El corazón se encarga de bombear sangre hacia todos los órganos decenas de veces cada minuto. Lo hace con una determinada presión -la presión arterial- y frecuencia cardiaca, que es el número de veces que el corazón late en un minuto. Medir esa frecuencia es importante porque, en caso de que no se ajuste a lo que el colectivo médico considera normal, puede alertarnos de un problema.
Como explican los expertos, al nacer, la frecuencia cardiaca es más elevada por las necesidades del bebé. Con el crecimiento, la frecuencia cardiaca va disminuyendo hasta alcanzar las cifras normales de un adulto, que oscilan entre 50 y 100 latidos por minuto en reposo.
Esa frecuencia depende de varios factores: la constitución, la edad, si se hace con frecuencia deporte o no, si se padece estrés… Es la razón de que esta sea tan variable de una persona a otra. Incluso la misma persona puede tener una frecuencia cardiaca muy diferente en momentos distintos del mismo día dependiendo por ejemplo de las emociones, que la pueden aumentar, o de si nos encontramos durmiendo, cuando disminuye porque también lo hacen las necesidades de oxígeno en nuestro cuerpo.

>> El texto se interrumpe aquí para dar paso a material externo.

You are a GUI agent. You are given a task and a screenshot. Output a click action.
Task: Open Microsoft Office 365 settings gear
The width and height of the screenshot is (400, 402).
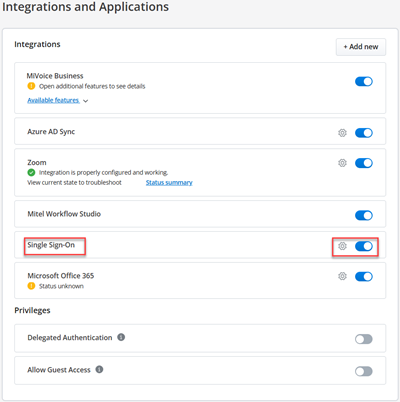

Pero además, hay varias circunstancias que pueden elevar la frecuencia cardiaca, aunque no todas suponen un síntoma de alarma. Podemos superar los 100 latidos por minuto cuando practicamos ejercicio o cuando estamos nerviosos, al igual que si se padece anemia o alguna patología tiroidea, situaciones en las que superar las 100 pulsaciones por minutos puede considerarse normal. Sin embargo, si no se da ninguna de estas circunstancias y la frecuencia cardíaca es superior a 100, conviene acudir al especialista para que, a través de un electrocardiograma, pueda decirnos si hay alguna alteración en el ritmo del corazón y analizar qué puede estar provocándola, pues puede ser por anemia, patología tiroidea o cualquier patología cardíaca.